Em relação à gestão estatal da igreja, Piñero expressou preocupação sobre qualquer potencial burocratização que pudesse atrapalhar o desenvolvimento de congregações religiosas no país. “O estado deveria ser um facilitador, e não um controlador, da atividade da igreja, e quanto mais interferência ele tiver na vida religiosa, maior será o prejuízo à liberdade religiosa”, disse ele.
Piñero também ressaltou que a igreja deve ser sustentada pelos dízimos e ofertas de seus membros, não por recursos estatais. “Não estamos procurando que o estado apoie ou favoreça nenhuma religião com regalias. Acreditamos que não é moral pedir ao estado que faça por nós o que presumimos ser certo negar aos outros”, disse ele.
Por fim, Piñero reafirmou o compromisso do Conselho Evangélico da Venezuela com a verdade, a justiça e a liberdade religiosa, convocando o Estado a garantir tratamento igual para todas as denominações. “O Estado deve tratar a todos igualmente, sejam eles católicos, evangélicos, judeus, muçulmanos ou outros. Essa é a essência da democracia: igualdade perante a lei e a ordem”, concluiu.
O Conselho Evangélico da Venezuela reiterou sua disposição de continuar trabalhando por um país onde os valores cristãos sejam promovidos e respeitados e onde todos os cidadãos possam viver em paz e prosperidade.
Conforme relatado anteriormente pelo Diario Cristiano, o regime de Maduro convocou uma reunião na segunda-feira (10 de fevereiro) para discutir a mudança de status de associações civis sem fins lucrativos para igrejas. A reunião contou com a presença do Vice-Ministro de Instituições Religiosas e Cultos, Dr. Edgar Arteaga, junto com outros funcionários do governo.

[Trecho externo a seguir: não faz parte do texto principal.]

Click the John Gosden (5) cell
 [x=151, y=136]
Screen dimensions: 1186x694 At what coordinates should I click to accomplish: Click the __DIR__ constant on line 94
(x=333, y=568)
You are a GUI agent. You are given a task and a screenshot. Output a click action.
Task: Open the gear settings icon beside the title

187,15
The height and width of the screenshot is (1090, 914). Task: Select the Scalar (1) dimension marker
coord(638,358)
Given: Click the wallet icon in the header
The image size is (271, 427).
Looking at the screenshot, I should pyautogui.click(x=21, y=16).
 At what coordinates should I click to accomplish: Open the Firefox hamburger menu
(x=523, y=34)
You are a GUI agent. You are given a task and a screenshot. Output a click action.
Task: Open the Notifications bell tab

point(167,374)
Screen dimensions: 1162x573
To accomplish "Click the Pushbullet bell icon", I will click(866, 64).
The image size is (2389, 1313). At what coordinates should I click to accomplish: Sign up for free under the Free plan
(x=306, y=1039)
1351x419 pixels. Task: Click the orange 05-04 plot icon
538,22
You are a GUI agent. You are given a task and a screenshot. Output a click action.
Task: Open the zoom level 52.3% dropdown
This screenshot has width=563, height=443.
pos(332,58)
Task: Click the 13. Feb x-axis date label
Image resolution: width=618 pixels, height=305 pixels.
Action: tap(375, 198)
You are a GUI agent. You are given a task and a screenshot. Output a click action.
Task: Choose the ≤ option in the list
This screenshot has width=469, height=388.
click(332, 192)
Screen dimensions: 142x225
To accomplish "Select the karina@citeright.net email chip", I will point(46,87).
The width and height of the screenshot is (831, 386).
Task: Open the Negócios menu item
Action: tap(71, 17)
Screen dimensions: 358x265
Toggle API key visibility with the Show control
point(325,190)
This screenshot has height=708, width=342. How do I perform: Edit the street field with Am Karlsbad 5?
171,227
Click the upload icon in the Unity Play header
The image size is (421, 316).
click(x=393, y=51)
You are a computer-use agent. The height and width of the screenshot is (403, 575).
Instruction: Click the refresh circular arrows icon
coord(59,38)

Como parte de sua estratégia para ganhar seguidores, o regime venezuelano continua implementando um plano de recrutamento de apoiadores para legitimar seu terceiro mandato. Nesse contexto, o chamado foi dirigido a “pastores e ministros, diretores de organizações cristãs evangélicas, sejam federações, confederações, conselhos, fraternidades, associações e outras formas de associação de grupos de igrejas que vivem na República Bolivariana da Venezuela”, segundo uma mensagem disseminada via WhatsApp em todo o país, com ênfase especial em Caracas.
Conforme também noticiado pelo Diario Cristiano, Maduro anunciou na semana passada que as igrejas do país levarão “a mensagem de Jesus Cristo às prisões”. A iniciativa, que visa “construir o caminho da redenção”, faz parte de um polêmico acordo assinado pelo presidente ao lado de representantes de centros religiosos e do Ministério de Serviços Penitenciários.
Além disso, nos últimos dias, como parte da celebração do Dia do Pastor na Venezuela, Maduro liderou um evento se dirigindo a pastores e líderes evangélicos que apoiam seu governo. Durante o evento, ele apresentou uma série de propostas para formalizar atividades religiosas, incluindo a Marcha para Jesus e capelanias em prisões.
Essas iniciativas, juntamente com o auxílio estatal, têm sido interpretadas como uma estratégia para obter apoio em um clima político marcado pela falta de respaldo eleitoral, como evidenciado pelos resultados das eleições de 28 de julho do ano passado, que reelegeu Maduro.